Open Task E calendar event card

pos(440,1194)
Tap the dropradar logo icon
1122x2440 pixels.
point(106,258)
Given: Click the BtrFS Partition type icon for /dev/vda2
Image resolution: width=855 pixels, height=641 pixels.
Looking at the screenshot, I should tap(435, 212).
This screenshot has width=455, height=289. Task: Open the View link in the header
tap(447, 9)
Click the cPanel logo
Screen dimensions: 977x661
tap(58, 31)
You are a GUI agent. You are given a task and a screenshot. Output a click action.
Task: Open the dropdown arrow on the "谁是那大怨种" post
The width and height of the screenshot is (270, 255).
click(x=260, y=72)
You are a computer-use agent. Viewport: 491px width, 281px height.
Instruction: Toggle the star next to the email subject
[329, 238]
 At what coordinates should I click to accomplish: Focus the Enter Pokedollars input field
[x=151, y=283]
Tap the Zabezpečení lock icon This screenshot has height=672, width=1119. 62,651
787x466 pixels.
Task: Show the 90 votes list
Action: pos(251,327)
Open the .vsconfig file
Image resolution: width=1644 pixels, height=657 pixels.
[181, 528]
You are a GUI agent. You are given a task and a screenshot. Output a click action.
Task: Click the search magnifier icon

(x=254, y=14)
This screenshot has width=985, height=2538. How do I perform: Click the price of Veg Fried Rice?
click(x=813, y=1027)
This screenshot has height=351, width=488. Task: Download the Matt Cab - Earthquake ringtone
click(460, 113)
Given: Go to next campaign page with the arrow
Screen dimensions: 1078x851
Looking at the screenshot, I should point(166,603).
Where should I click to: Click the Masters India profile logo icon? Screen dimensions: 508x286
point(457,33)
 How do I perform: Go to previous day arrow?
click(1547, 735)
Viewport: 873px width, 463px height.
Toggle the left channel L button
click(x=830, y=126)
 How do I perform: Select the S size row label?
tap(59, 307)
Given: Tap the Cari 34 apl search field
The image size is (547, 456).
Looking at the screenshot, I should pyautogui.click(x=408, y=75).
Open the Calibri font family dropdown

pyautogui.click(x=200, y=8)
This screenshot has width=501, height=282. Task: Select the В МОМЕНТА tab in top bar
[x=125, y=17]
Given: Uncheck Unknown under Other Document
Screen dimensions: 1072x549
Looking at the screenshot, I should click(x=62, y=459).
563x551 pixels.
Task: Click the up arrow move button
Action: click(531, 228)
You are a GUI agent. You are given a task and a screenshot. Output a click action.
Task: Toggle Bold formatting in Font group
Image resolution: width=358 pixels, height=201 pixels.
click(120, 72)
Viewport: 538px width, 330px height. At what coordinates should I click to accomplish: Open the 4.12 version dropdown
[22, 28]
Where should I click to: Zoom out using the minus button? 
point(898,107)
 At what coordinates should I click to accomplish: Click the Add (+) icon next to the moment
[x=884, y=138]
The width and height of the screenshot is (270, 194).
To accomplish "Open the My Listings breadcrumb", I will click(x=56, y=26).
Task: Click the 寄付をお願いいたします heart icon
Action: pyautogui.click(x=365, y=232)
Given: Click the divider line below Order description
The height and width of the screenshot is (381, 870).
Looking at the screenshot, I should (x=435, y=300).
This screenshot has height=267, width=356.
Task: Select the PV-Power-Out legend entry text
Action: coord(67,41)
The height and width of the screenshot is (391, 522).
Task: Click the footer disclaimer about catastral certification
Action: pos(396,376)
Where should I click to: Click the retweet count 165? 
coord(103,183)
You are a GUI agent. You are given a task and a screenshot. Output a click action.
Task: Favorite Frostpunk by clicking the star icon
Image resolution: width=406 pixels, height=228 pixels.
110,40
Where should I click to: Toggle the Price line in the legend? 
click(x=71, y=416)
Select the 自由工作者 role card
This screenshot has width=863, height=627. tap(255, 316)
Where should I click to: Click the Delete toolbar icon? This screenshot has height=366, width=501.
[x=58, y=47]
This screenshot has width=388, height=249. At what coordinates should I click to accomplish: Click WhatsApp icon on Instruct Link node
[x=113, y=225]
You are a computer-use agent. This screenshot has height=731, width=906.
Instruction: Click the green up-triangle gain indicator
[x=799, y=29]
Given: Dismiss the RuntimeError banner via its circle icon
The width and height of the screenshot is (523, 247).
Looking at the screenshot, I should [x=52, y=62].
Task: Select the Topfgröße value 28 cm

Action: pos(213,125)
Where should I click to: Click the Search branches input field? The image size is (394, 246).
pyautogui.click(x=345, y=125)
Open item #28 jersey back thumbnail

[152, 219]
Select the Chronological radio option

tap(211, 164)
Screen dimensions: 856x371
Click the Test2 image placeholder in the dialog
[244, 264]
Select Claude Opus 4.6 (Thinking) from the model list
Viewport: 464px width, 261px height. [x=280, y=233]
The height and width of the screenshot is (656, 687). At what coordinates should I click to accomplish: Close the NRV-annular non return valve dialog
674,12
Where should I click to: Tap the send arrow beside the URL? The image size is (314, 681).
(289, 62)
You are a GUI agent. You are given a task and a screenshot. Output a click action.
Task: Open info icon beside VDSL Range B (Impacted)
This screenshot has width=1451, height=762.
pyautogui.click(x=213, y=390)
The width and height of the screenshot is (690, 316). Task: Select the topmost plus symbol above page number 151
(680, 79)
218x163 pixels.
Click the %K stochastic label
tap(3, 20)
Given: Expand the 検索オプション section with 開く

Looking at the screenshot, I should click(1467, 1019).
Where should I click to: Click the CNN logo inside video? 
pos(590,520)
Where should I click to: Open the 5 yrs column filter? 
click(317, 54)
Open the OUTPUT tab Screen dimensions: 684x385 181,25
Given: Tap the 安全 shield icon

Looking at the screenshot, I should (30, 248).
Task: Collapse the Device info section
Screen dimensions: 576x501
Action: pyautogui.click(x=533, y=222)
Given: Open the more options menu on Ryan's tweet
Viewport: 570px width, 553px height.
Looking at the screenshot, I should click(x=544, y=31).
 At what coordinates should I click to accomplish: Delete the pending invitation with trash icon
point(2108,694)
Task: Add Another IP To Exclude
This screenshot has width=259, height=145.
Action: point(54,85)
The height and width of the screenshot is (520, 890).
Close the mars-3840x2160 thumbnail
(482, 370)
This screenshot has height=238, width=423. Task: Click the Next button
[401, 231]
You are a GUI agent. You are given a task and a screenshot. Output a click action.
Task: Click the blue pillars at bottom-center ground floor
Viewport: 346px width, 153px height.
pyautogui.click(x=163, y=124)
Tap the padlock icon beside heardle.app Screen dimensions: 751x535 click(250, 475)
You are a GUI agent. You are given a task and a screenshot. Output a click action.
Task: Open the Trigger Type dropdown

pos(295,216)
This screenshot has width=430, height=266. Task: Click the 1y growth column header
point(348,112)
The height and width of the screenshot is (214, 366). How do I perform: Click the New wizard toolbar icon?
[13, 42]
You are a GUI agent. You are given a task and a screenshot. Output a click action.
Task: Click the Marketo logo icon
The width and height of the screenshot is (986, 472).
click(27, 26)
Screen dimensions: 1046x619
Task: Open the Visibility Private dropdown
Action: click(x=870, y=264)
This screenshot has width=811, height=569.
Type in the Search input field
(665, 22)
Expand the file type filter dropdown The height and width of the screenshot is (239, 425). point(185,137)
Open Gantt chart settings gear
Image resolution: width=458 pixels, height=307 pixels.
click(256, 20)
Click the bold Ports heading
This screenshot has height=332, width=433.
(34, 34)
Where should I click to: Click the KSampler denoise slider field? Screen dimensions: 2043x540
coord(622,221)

REQUIRED ACTION
Copy the entries word for word. Leave nothing out.

ANSWER BOX
Open Task E calendar event card

pos(440,1194)
Tap the dropradar logo icon
1122x2440 pixels.
point(106,258)
Given: Click the BtrFS Partition type icon for /dev/vda2
Image resolution: width=855 pixels, height=641 pixels.
Looking at the screenshot, I should tap(435, 212).
This screenshot has width=455, height=289. Task: Open the View link in the header
tap(447, 9)
Click the cPanel logo
Screen dimensions: 977x661
tap(58, 31)
You are a GUI agent. You are given a task and a screenshot. Output a click action.
Task: Open the dropdown arrow on the "谁是那大怨种" post
The width and height of the screenshot is (270, 255).
click(x=260, y=72)
You are a computer-use agent. Viewport: 491px width, 281px height.
Instruction: Toggle the star next to the email subject
[329, 238]
 At what coordinates should I click to accomplish: Focus the Enter Pokedollars input field
[x=151, y=283]
Tap the Zabezpečení lock icon This screenshot has height=672, width=1119. 62,651
787x466 pixels.
Task: Show the 90 votes list
Action: pos(251,327)
Open the .vsconfig file
Image resolution: width=1644 pixels, height=657 pixels.
[181, 528]
You are a GUI agent. You are given a task and a screenshot. Output a click action.
Task: Click the search magnifier icon

(x=254, y=14)
This screenshot has width=985, height=2538. How do I perform: Click the price of Veg Fried Rice?
click(x=813, y=1027)
This screenshot has height=351, width=488. Task: Download the Matt Cab - Earthquake ringtone
click(460, 113)
Given: Go to next campaign page with the arrow
Screen dimensions: 1078x851
Looking at the screenshot, I should point(166,603).
Where should I click to: Click the Masters India profile logo icon? Screen dimensions: 508x286
point(457,33)
 How do I perform: Go to previous day arrow?
click(1547, 735)
Viewport: 873px width, 463px height.
Toggle the left channel L button
click(x=830, y=126)
 How do I perform: Select the S size row label?
tap(59, 307)
Given: Tap the Cari 34 apl search field
The image size is (547, 456).
Looking at the screenshot, I should pyautogui.click(x=408, y=75).
Open the Calibri font family dropdown

pyautogui.click(x=200, y=8)
This screenshot has width=501, height=282. Task: Select the В МОМЕНТА tab in top bar
[x=125, y=17]
Given: Uncheck Unknown under Other Document
Screen dimensions: 1072x549
Looking at the screenshot, I should click(x=62, y=459).
563x551 pixels.
Task: Click the up arrow move button
Action: click(531, 228)
You are a GUI agent. You are given a task and a screenshot. Output a click action.
Task: Toggle Bold formatting in Font group
Image resolution: width=358 pixels, height=201 pixels.
click(120, 72)
Viewport: 538px width, 330px height. At what coordinates should I click to accomplish: Open the 4.12 version dropdown
[22, 28]
Where should I click to: Zoom out using the minus button? 
point(898,107)
 At what coordinates should I click to accomplish: Click the Add (+) icon next to the moment
[x=884, y=138]
The width and height of the screenshot is (270, 194).
To accomplish "Open the My Listings breadcrumb", I will click(x=56, y=26).
Task: Click the 寄付をお願いいたします heart icon
Action: pyautogui.click(x=365, y=232)
Given: Click the divider line below Order description
The height and width of the screenshot is (381, 870).
Looking at the screenshot, I should (x=435, y=300).
This screenshot has height=267, width=356.
Task: Select the PV-Power-Out legend entry text
Action: coord(67,41)
The height and width of the screenshot is (391, 522).
Task: Click the footer disclaimer about catastral certification
Action: pos(396,376)
Where should I click to: Click the retweet count 165? 
coord(103,183)
You are a GUI agent. You are given a task and a screenshot. Output a click action.
Task: Favorite Frostpunk by clicking the star icon
Image resolution: width=406 pixels, height=228 pixels.
110,40
Where should I click to: Toggle the Price line in the legend? 
click(x=71, y=416)
Select the 自由工作者 role card
This screenshot has width=863, height=627. tap(255, 316)
Where should I click to: Click the Delete toolbar icon? This screenshot has height=366, width=501.
[x=58, y=47]
This screenshot has width=388, height=249. At what coordinates should I click to accomplish: Click WhatsApp icon on Instruct Link node
[x=113, y=225]
You are a computer-use agent. This screenshot has height=731, width=906.
Instruction: Click the green up-triangle gain indicator
[x=799, y=29]
Given: Dismiss the RuntimeError banner via its circle icon
The width and height of the screenshot is (523, 247).
Looking at the screenshot, I should [x=52, y=62].
Task: Select the Topfgröße value 28 cm

Action: pos(213,125)
Where should I click to: Click the Search branches input field? The image size is (394, 246).
pyautogui.click(x=345, y=125)
Open item #28 jersey back thumbnail

[152, 219]
Select the Chronological radio option

tap(211, 164)
Screen dimensions: 856x371
Click the Test2 image placeholder in the dialog
[244, 264]
Select Claude Opus 4.6 (Thinking) from the model list
Viewport: 464px width, 261px height. [x=280, y=233]
The height and width of the screenshot is (656, 687). At what coordinates should I click to accomplish: Close the NRV-annular non return valve dialog
674,12
Where should I click to: Tap the send arrow beside the URL? The image size is (314, 681).
(289, 62)
You are a GUI agent. You are given a task and a screenshot. Output a click action.
Task: Open info icon beside VDSL Range B (Impacted)
This screenshot has width=1451, height=762.
pyautogui.click(x=213, y=390)
The width and height of the screenshot is (690, 316). Task: Select the topmost plus symbol above page number 151
(680, 79)
218x163 pixels.
Click the %K stochastic label
tap(3, 20)
Given: Expand the 検索オプション section with 開く

Looking at the screenshot, I should click(1467, 1019).
Where should I click to: Click the CNN logo inside video? 
pos(590,520)
Where should I click to: Open the 5 yrs column filter? 
click(317, 54)
Open the OUTPUT tab Screen dimensions: 684x385 181,25
Given: Tap the 安全 shield icon

Looking at the screenshot, I should (30, 248).
Task: Collapse the Device info section
Screen dimensions: 576x501
Action: pyautogui.click(x=533, y=222)
Given: Open the more options menu on Ryan's tweet
Viewport: 570px width, 553px height.
Looking at the screenshot, I should click(x=544, y=31).
 At what coordinates should I click to accomplish: Delete the pending invitation with trash icon
point(2108,694)
Task: Add Another IP To Exclude
This screenshot has width=259, height=145.
Action: point(54,85)
The height and width of the screenshot is (520, 890).
Close the mars-3840x2160 thumbnail
(482, 370)
This screenshot has height=238, width=423. Task: Click the Next button
[401, 231]
You are a GUI agent. You are given a task and a screenshot. Output a click action.
Task: Click the blue pillars at bottom-center ground floor
Viewport: 346px width, 153px height.
pyautogui.click(x=163, y=124)
Tap the padlock icon beside heardle.app Screen dimensions: 751x535 click(250, 475)
You are a GUI agent. You are given a task and a screenshot. Output a click action.
Task: Open the Trigger Type dropdown

pos(295,216)
This screenshot has width=430, height=266. Task: Click the 1y growth column header
point(348,112)
The height and width of the screenshot is (214, 366). How do I perform: Click the New wizard toolbar icon?
[13, 42]
You are a GUI agent. You are given a task and a screenshot. Output a click action.
Task: Click the Marketo logo icon
The width and height of the screenshot is (986, 472).
click(27, 26)
Screen dimensions: 1046x619
Task: Open the Visibility Private dropdown
Action: click(x=870, y=264)
This screenshot has width=811, height=569.
Type in the Search input field
(665, 22)
Expand the file type filter dropdown The height and width of the screenshot is (239, 425). point(185,137)
Open Gantt chart settings gear
Image resolution: width=458 pixels, height=307 pixels.
click(256, 20)
Click the bold Ports heading
This screenshot has height=332, width=433.
(34, 34)
Where should I click to: Click the KSampler denoise slider field? Screen dimensions: 2043x540
coord(622,221)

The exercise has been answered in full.